Jeden ze straconych: Mohammad Mehdi Karami, 22-letni mistrz karate, został powieszony 7 stycznia br., zaledwie 65 dni po aresztowaniu. Źródła BBC Persian informują, że mężczyzna miał mniej niż 15 minut na własną obronę w sądzie. Zdaniem telewizji, jego historia idealnie pokazuje, jak władze w Iranie wykorzystują procesy, by wzbudzić strach wśród protestujących, którzy domagają się wolności.

Karami został aresztowany w związku z zabójstwem członka paramilitarnych sił Basij podczas protestów w mieście Karaj 3 listopada. Przed Sądem Rewolucyjnym w Karaju stanął 30 listopada wraz z 16 innymi osobami, w tym trójką dzieci, również oskarżonymi o udział w morderstwie. Choć oskarżeni w Iranie mają prawo do reprezentacji prawnej, to w tak delikatnych sprawach nie mogą skorzystać z usług własnego prawnika. Dziennikarze i członkowie rodziny oskarżonego również nie mogą przebywać w sądzie w czasie procesu.

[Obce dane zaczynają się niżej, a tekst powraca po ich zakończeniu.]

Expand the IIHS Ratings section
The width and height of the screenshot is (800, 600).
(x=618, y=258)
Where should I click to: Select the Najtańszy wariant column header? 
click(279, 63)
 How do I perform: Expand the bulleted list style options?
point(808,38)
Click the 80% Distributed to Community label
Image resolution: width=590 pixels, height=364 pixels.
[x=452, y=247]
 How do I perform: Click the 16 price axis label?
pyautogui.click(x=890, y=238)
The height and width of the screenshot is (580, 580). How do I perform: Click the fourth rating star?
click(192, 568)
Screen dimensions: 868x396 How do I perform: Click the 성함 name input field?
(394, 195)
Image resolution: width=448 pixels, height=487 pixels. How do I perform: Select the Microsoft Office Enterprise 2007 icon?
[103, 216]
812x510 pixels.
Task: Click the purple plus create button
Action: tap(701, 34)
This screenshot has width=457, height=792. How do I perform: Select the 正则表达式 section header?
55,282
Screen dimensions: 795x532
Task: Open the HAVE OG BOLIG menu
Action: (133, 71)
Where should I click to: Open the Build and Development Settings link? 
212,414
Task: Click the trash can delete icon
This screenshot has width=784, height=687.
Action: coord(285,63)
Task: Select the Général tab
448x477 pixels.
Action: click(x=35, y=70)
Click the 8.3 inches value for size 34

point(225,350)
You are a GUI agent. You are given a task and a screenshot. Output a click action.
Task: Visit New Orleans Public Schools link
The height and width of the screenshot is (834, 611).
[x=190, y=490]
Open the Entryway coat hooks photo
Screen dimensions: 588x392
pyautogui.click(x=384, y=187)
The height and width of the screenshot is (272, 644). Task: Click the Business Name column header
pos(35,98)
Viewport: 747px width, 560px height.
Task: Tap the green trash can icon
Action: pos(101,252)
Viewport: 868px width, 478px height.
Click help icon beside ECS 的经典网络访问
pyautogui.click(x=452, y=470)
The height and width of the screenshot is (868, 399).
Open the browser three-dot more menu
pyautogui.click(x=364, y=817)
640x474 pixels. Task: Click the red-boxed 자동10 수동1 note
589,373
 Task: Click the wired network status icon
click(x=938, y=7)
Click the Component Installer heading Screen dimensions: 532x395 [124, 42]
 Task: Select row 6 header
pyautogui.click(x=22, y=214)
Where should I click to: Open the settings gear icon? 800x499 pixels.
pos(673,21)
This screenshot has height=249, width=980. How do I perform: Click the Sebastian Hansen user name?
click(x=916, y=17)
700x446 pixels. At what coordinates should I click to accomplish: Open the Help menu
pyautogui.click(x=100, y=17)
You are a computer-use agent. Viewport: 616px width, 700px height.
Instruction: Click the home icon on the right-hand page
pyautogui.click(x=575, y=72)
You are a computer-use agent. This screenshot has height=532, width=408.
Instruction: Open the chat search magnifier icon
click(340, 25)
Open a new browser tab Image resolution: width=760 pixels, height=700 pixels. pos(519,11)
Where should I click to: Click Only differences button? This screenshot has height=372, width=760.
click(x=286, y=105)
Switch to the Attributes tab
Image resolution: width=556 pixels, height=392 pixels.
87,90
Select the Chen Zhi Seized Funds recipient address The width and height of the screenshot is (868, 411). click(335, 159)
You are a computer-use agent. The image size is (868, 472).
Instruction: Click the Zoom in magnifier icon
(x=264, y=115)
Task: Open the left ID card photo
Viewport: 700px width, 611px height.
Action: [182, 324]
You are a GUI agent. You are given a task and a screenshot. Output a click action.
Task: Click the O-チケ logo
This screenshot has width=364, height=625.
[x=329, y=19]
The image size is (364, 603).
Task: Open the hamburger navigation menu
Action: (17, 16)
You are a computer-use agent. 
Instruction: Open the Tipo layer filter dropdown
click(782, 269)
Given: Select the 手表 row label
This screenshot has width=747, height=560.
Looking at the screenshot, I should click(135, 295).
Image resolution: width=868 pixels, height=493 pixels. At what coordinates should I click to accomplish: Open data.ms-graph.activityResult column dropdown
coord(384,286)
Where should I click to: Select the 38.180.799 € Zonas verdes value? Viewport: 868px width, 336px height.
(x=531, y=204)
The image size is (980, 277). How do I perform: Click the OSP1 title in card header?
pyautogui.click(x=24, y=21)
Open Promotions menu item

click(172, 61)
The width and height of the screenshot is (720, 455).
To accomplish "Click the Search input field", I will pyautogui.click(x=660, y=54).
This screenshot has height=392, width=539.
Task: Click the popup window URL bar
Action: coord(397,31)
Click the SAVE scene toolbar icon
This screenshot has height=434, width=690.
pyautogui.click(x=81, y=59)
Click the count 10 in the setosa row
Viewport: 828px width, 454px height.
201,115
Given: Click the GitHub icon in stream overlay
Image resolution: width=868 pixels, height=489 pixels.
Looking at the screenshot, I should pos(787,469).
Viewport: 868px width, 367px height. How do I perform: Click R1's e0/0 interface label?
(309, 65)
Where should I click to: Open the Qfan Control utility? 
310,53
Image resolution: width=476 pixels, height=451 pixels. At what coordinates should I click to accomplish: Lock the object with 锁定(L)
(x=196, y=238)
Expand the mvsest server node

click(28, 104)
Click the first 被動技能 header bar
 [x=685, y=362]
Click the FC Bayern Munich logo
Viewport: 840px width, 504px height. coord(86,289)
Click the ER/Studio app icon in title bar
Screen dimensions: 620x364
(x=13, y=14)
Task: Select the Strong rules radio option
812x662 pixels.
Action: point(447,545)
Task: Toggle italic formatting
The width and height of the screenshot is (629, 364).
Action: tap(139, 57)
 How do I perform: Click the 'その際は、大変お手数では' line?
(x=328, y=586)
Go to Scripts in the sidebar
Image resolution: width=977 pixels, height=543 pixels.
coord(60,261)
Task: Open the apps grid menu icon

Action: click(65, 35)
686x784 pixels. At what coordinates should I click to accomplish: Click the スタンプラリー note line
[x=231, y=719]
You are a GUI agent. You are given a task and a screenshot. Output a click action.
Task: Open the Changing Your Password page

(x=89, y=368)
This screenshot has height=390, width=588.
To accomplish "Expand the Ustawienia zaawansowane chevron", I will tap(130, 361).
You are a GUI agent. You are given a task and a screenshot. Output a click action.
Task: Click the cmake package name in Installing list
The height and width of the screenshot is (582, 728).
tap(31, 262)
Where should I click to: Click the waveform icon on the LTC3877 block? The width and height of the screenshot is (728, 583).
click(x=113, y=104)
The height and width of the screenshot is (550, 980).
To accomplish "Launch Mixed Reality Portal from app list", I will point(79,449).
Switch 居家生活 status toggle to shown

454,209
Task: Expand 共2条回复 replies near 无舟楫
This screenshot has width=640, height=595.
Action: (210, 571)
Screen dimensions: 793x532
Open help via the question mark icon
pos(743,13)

Jak podaje BBC, 5 grudnia Karami został uznany za winnego i skazany na śmierć. Czterech jego współoskarżonych również zostało skazanych na śmierć, podczas gdy dzieci i ośmiu innych otrzymało długie kary więzienia. Irańscy aktywiści uważają z kolei, że Karami był torturowany, miał nawet zostać pobity do nieprzytomności przez strażników więziennych.

Rodzina mężczyzny próbowała więc wynająć jednego z najbardziej znanych irańskich prawników zajmujących się prawami człowieka, Mohammada Hosseina Aghasiego. Choć prawnik pisał odwołania od wyroku do sądu I instancji, a potem do Sądu Najwyższego, jego pisma były ignorowane lub odrzucane. Irańska władza wielokrotnie powtarzała publicznie, że przyspieszone procesy osób protestujących i surowe wyroki mają służyć jako środek odstraszający dla reszty obywateli.

Przypomnijmy, że wielkie demonstracje w Iranie rozpoczęły się 16 września 2022 r. po śmierci w niewyjaśnionych okolicznościach 22-letniej Kurdyjki Mahsy Amini. Kobieta jak została zatrzymana przez tzw. policję moralności, ukazują głębokie zmiany pokoleniowe w kraju.